_Source information_

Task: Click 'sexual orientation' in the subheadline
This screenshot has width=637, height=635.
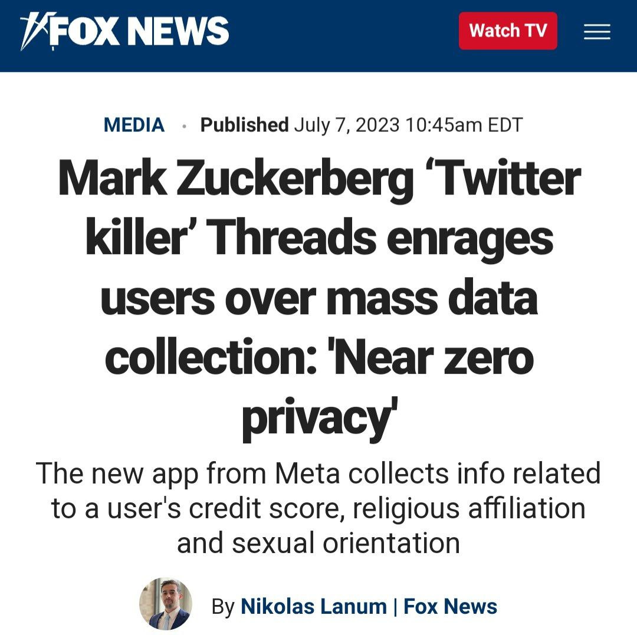Action: [319, 542]
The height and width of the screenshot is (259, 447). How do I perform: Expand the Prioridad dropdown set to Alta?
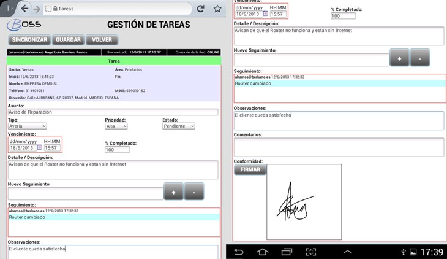(x=116, y=126)
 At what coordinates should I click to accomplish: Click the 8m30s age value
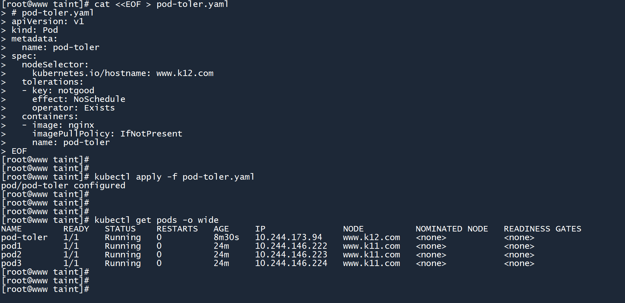[226, 238]
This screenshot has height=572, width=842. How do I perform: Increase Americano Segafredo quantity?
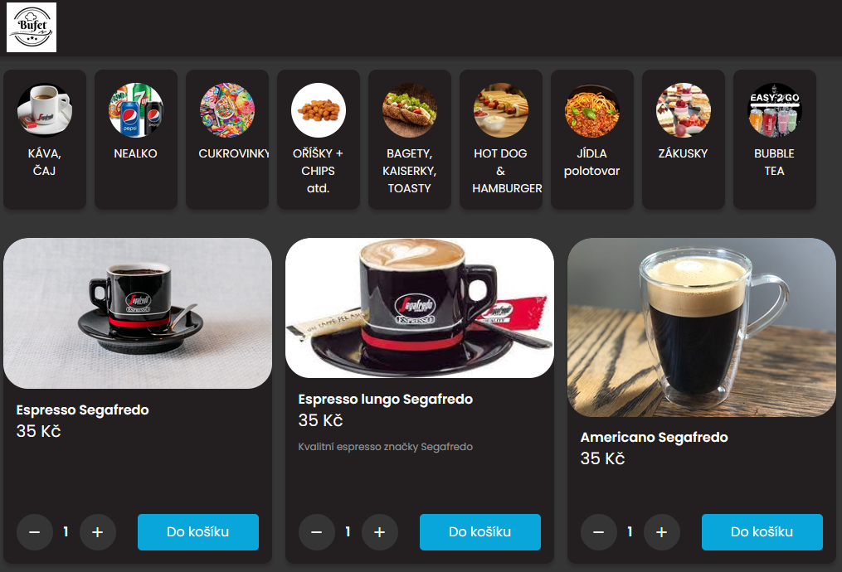coord(662,532)
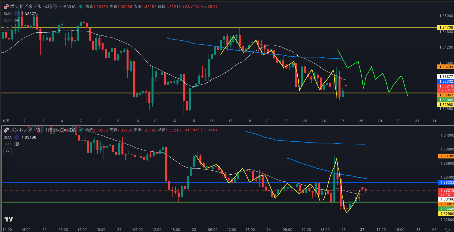The image size is (454, 232).
Task: Click the purple SMA refresh icon on the 4-hour chart
Action: [16, 14]
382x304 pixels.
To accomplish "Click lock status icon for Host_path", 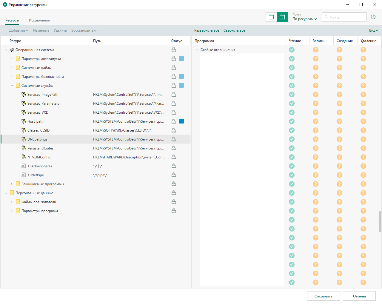I will point(173,121).
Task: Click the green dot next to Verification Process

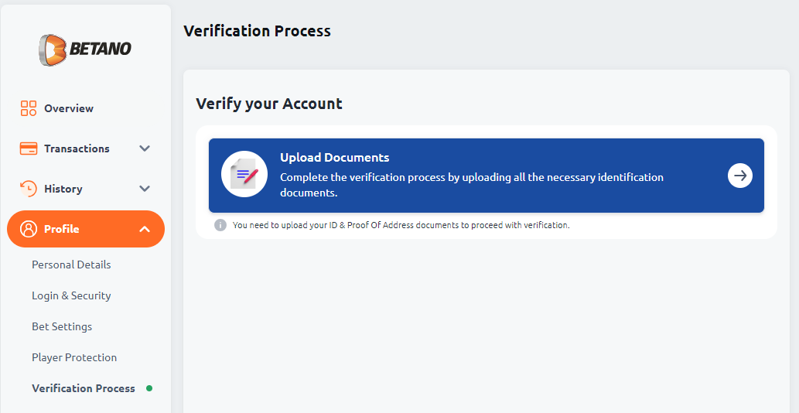Action: pyautogui.click(x=149, y=388)
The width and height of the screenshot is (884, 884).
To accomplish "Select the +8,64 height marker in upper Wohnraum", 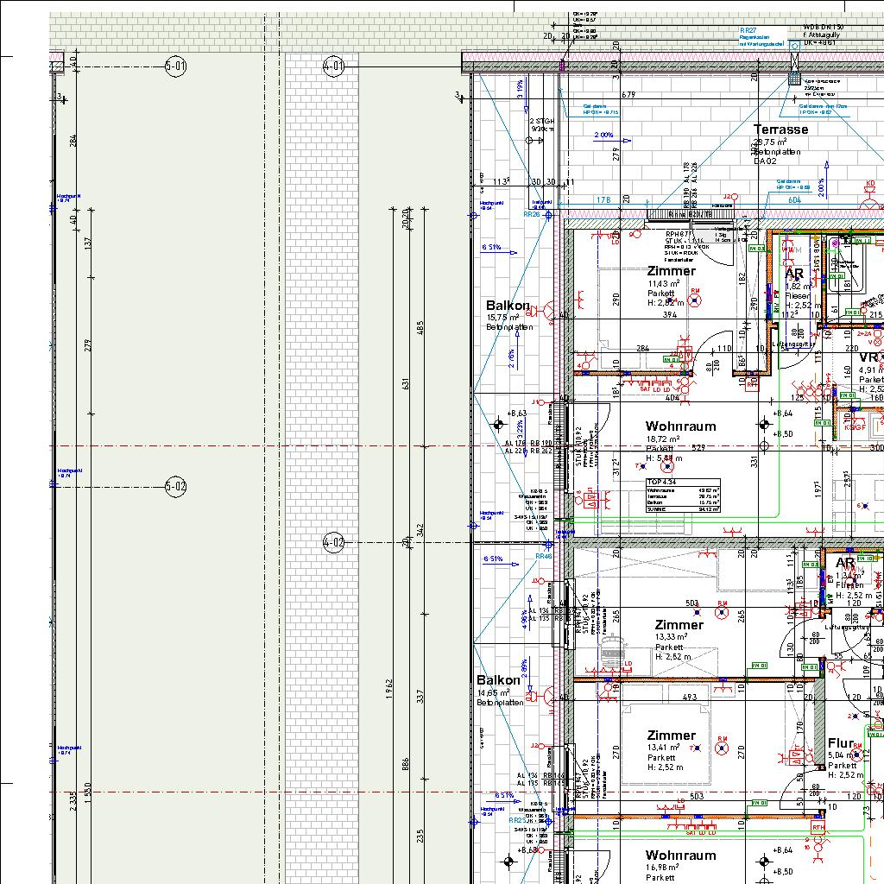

_Exercise details_
The lines from the one containing "Task: Click the green" to the last line of the records, both included: print exactly those and nothing else, leaving out any pictures.

_Solution for this problem_
Task: Click the green dot next to Verification Process

Action: pyautogui.click(x=149, y=388)
The width and height of the screenshot is (884, 884).
To accomplish "Select the +8,64 height marker in upper Wohnraum", 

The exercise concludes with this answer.